3) In a more realistic pipeline we also need to be able to save and load the model.
    Saving and loading models is something that needs to fit into the overall framework you run your machine learning models in.
    For information on how saving and loading models might be done see:
    https://pytorch.org/tutorials/beginner/saving_loading_models.html
"""

In [None]:
from config.unet import Configuration

# load configuration information
configuration = Configuration()


In [None]:
import torch

from src.dataloader import load_data_wrapper
from src.losses import select_loss_fnc
from src.model import model_loader_wrapper
from src.viz import eval_unlabelled_images, plot_loss_and_accuracy


In [None]:
dataloaders = load_data_wrapper(**configuration)
model = model_loader_wrapper(**configuration)


In [None]:
import matplotlib.pyplot as plt

# DON'T FORGET
# - you can use device="cpu" to run everything on cpu for easier debugging - don't forget to reproduce the model and data on these devices
# - you can wrap the whole for-loop in a `with torch.autograd.detect_anomaly():` context to get debugging feedback

In [None]:
# we will start by setting up the optimization parameters
loss_fnc = select_loss_fnc(**configuration)
optimizer = torch.optim.Adam(model.parameters(), lr=100)

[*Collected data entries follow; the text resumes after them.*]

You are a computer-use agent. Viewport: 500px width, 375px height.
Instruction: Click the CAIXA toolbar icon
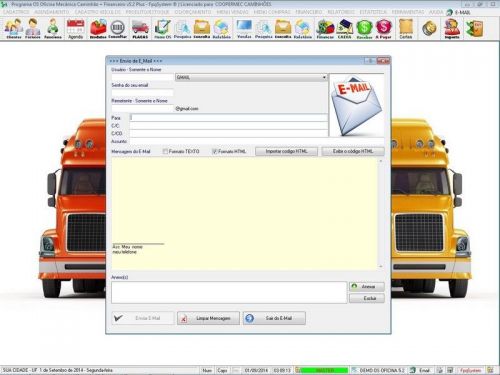click(344, 29)
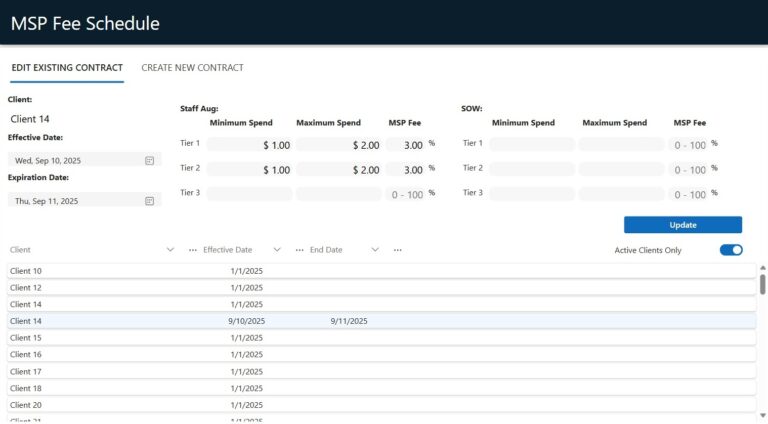Open more options for End Date column
This screenshot has width=768, height=424.
pos(397,250)
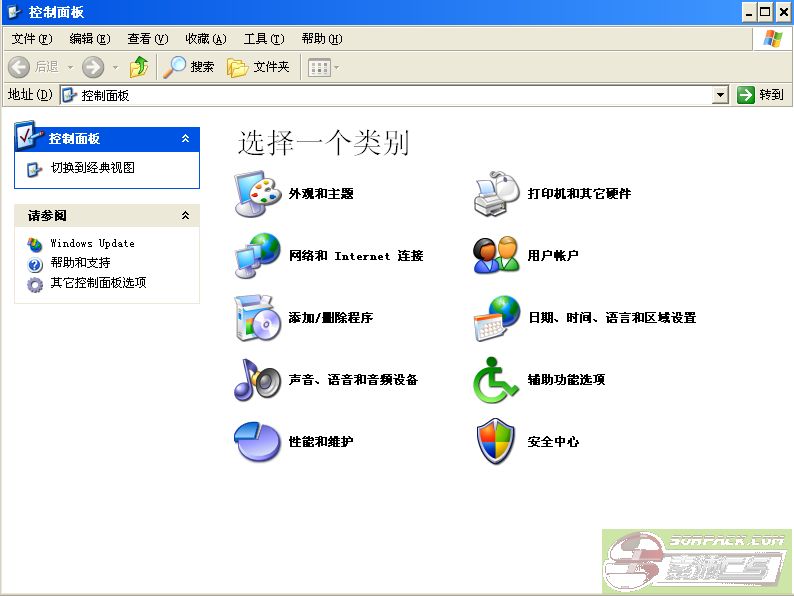Open the 声音、语音和音频设备 speaker icon
This screenshot has height=596, width=794.
coord(257,380)
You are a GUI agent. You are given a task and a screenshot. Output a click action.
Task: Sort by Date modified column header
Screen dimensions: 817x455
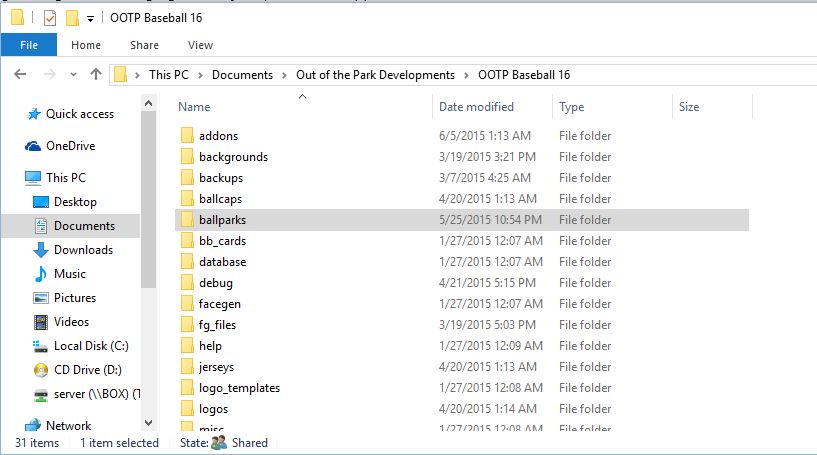476,107
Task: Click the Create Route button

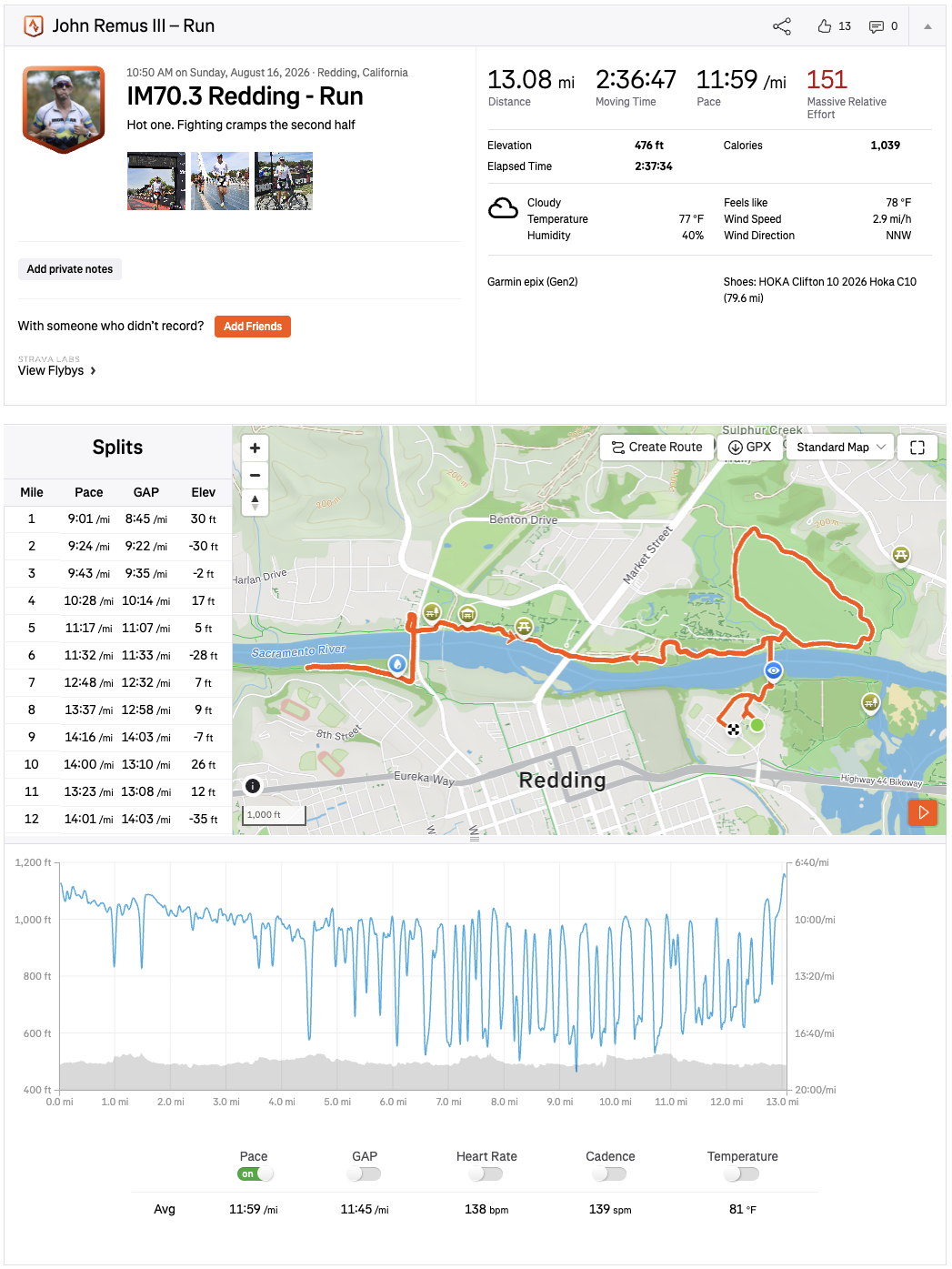Action: [656, 448]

data, target = next(iter(dataloaders['train']))
data = data.to(configuration.device)
target = target.to(configuration.device)

losses = []  # keep track of our losses

for i in range(100):
    # print(i)  # sometimes it can be good to keep track of how far along we are

    # zero gradients
    optimizer.zero_grad()

    # calculate the model's output based on the data and sigmoid to transform to range 0-1
    output = model(data)
    output = output.sigmoid()

    # calculcate loss
    loss = loss_fnc(output, output)

    # track the loss
    losses.append(loss.item())

    # calculate gradients and update weights
    loss.backward

plt.plot(losses)
plt.show()

# Questions/exercises:

1. As mentioned, the functions in optimizer.py have a lot of reporting information that are not essential for the training of a model.
    Try to make a copy of the two functions in optimizer.py and remove all the reporting information and make the code as simple as possible.
    Can you train your model with these new functions?

2. At each epoch of the optimization, the model goes through the training dataset followed by the validation dataset.
    As previously stated, the purpose of the validation dataset is to help find the best model, how should the validation dataset help with this? (How would you incorporate that into your optimization function?)
3. How does the validation dataset differ from the test dataset?
4. How come the validation loss is lower than the training loss?